The ailing sailor, a man named Hull, had been the sole survivor of an earlier expedition. Some years after the expedition members vanished without trace Belgrade found Hull in South America and heard his extraordinary story. Belgrade is a dedicated scientist, dedicated to the point of obsession, and Hull’s stories of a hidden world in the Antarctic teeming with unknown species and at lest one and possibly two unknown unknown human societies have inflamed Belgrade’s scientific imagination and his ambitions. The scientist who brings back the knowledge of this lost world will win fame, honour and riches.

Belgrade is initially set up as the villain, a man blinded by ambition who sees people merely as tools or as subjects for scientific investigation. We will however later find out that there’s a good deal more to him.

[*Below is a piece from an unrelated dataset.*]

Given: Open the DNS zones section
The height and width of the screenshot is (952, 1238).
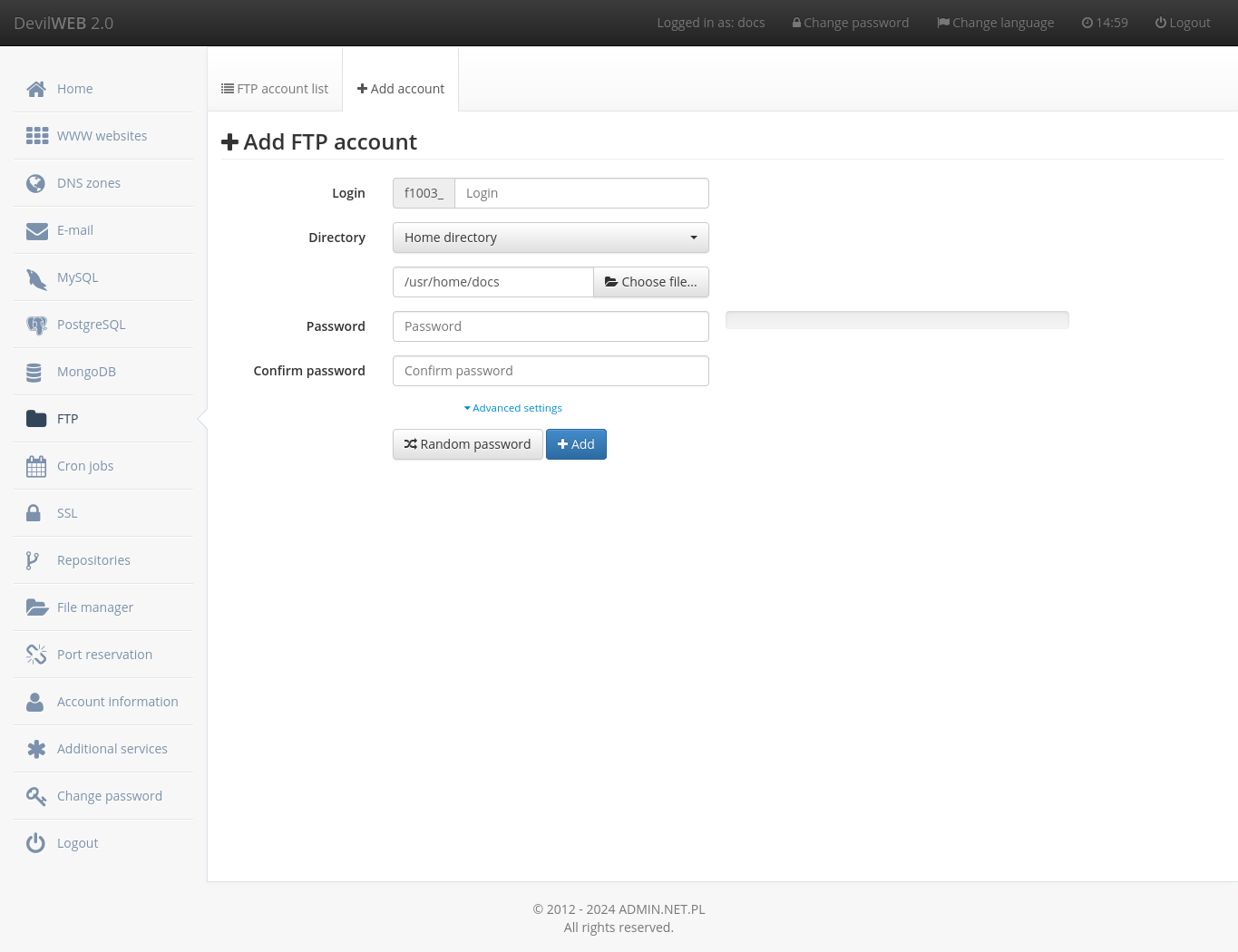Looking at the screenshot, I should [89, 183].
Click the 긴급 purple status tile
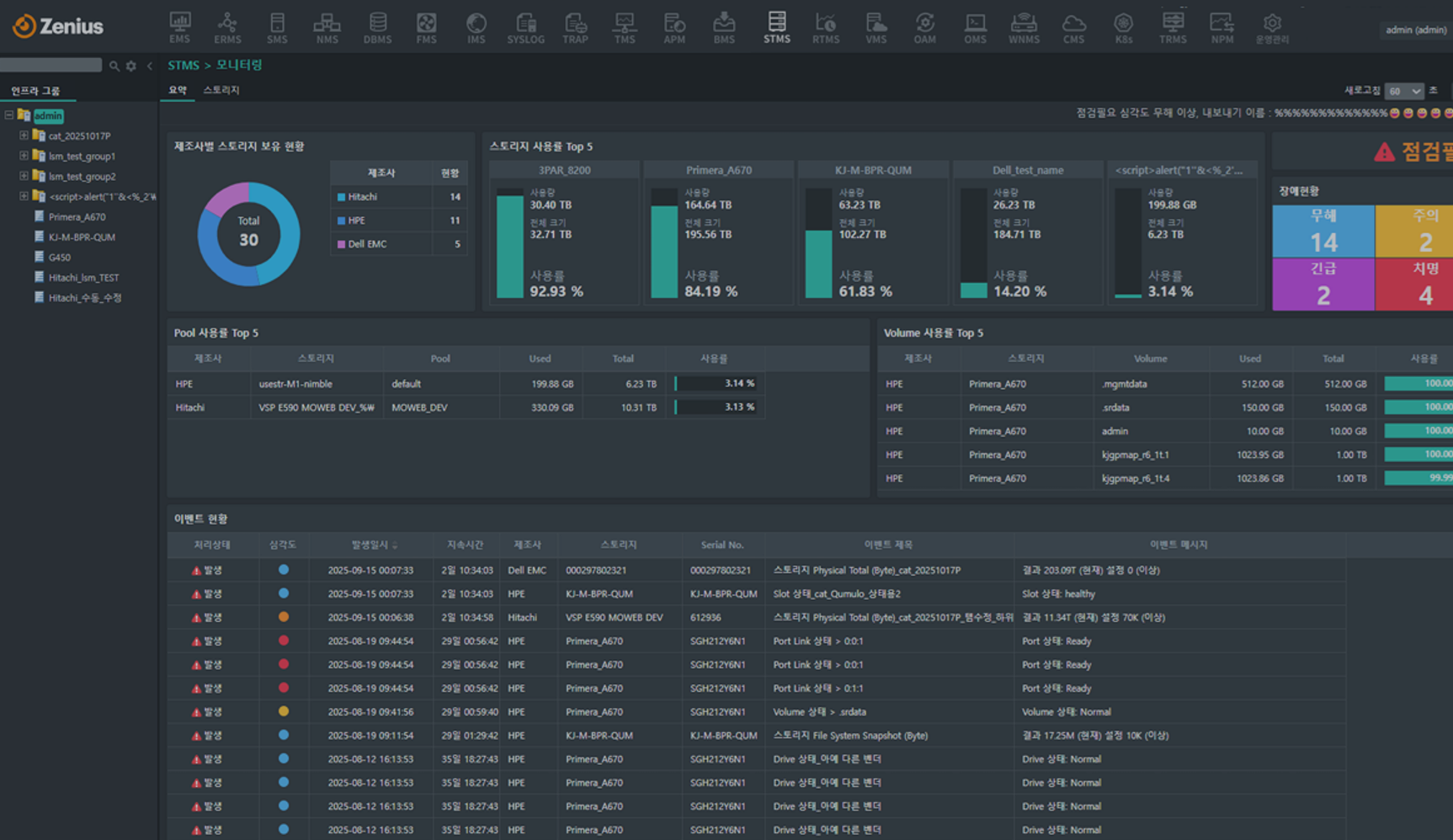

The lost world is hidden behind mountains and armed by volcanic activity. It’s far from being an idyllic land of forests. It’s rather like the Arctic tundra but it can support a variety of animal life, including a smaller cousin of the musk-ox of the Arctic. And mammoths.

The people of this land turn out to be more or less identical to the people of the Cro-Magnon culture of the European paleolithic period. These Antarctic dwellers have remained unchanged for tens of thousands years, both anatomically and culturally, with one exception - they have learnt to smelt bronze.

Their ruler, Dian, is a priestess-queen although she is also seen as a kind of living goddess. She also happens to be the daughter of one of the members of the earlier expedition that was lost. She is beautiful, but also wise and intelligent, and of course she and Adam are destined to fall in love.

There is another human civilisation in this bleak tundra-like land, but they are humans of a very different sort.

Adam fears that when word gets out about this lost paradise it will be overrun by traders lured by the furs and ivory in which the land abounds. He wants to keep the discovery a secret from the world, which leads to a major clash with Belgrade. Adam will have other crises to deal with as well, including a full-scale war.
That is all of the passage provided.